Figure 5 shows the hardware details for Design 2. Figure 5a shows semi-systolic array design when m = 7, k = 4 and W = 2.Figure 5b shows the details of a PE that does not use the feedback signal. Figure 5c shows the details of a PE that uses the feedback signal.

The operation steps of each PE _j (0 ≤ j < m) of Design #2 are similar to that of Design# 1 except the feedback signal f is routed to PE _x and assigned to bit y when x and y satisfy either of the following two conditions:

$$ x= 0 \quad \text{and}\quad y = \mu_{12} $$

(41)

or

$$ x =\left \lfloor \frac{k+\mu_{12}}{W} \right \rfloor \quad \text{and}\quad y = (k+\mu_{12}) \text{mod} W $$

(42)

5.3 Design #3: Using s ₁ and d ₁₃

A point $\mathbf {p} = [i j]^{t} \in \mathbb {D}$ will be mapped by the projection matrix P ₁₃ = [1−1] onto the point

$$ \overline{\mathbf{p}} = \mathbf{P}_{13}\mathbf{p} -\delta_{13}= i-j $$

(43)

The resulting processor array corresponding to the projection matrix P ₁₃ consists of 2m − 1 PEs but m PEs are active at a given time step, To improve PE utilization, we need to reduce the number of processors using nonlinear mapping operator:

$$ \overline{\mathbf{p}} = {\mathbf{P}}_{13}{\mathbf{p}} -\delta_{13} \quad \text{mod}~m $$

(44)

The activity of the processors is illustrated in Fig. 6 where the numbers inside the circles indicate the PE index.

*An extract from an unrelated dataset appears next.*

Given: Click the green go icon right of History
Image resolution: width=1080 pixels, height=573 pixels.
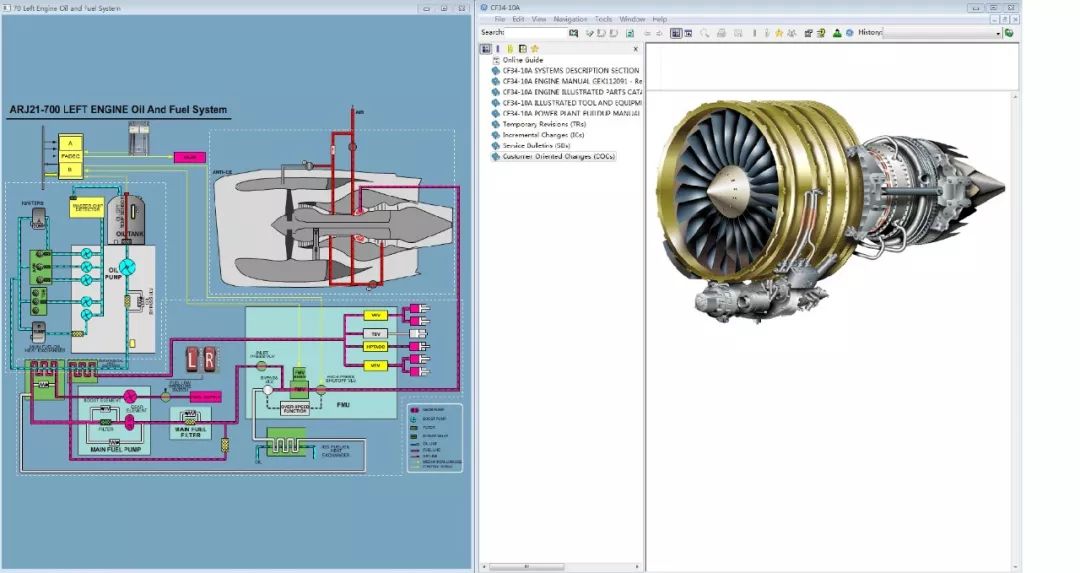Looking at the screenshot, I should pos(1009,33).
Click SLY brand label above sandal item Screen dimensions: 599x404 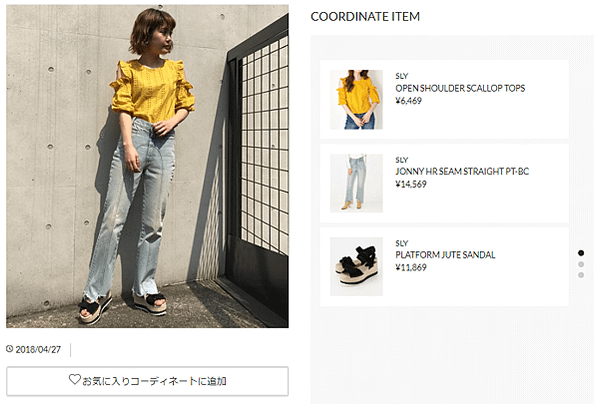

The processor array is shown in Fig. 7a.Figure 7b shows the PE details.

We summarize the operation of each PE _j (0 ≤ j < m) for design #3.

1.
At time n = 0, the FF at the bottom of Fig. 7b, is cleared.
2.
At time n = 0, MUX M ₁ of PE _j is set to accept the upper input to load the multiplier bit ${a^{0}_{k}}$ such that:
$$k = m-j \text{mod}~m $$
3.
At time n > 0, input multiplicand bit b _i is broadcast to the PE’s.
4.
At time n > 0, PE _j will broadcast the feedback signal f, with:
$$ j = n+1, \quad 0 \leq n < m-1 $$
(45)
5.
At time n > 0, PE _j will set MUX M ₃ to read the feedback signal f when either of the following conditions is satisfied:
$$ j = n $$
(46)
or
$$ j = k+n-1 \quad \text{mod}~m $$
(47)
6.
At time n = m − 1, PE _j will produce product bit c _k such that:
$$ k = m-j-1 $$
(48)

5.4 Design #4: Using s ₂ and d ₂₁

A point $\mathbf {p} = [i j]^{t} \in \mathbb {D}$ will be mapped by the projection matrix $\mathbf {P}_{21} = \left [\begin {array}{cc} 0& \left (.\ +\mu _{2} \right ) \text {mod}~T\end {array}\right ]$ onto the point:

$$ \overline{\mathbf{p}} = \mathbf{P}_{21}\mathbf{p} -\delta_{21}=\left (j\ +\mu_{2} \right ) \text{mod}~T $$

(49)

where

$$ \mu_{2} = T \left\lceil m/T \right \rceil-m, \quad \text{and} \quad\delta_{21} = 0 $$

(50)

Figure 8 shows the hardware details for Design #4. Figure 8a shows semi-systolic array design when m = 7, k = 4 and T = 3. The number of PE’s is T. Therefore the combination of nonlinear scheduling and projection functions allows us to control the workload per time step and the number of PEs required.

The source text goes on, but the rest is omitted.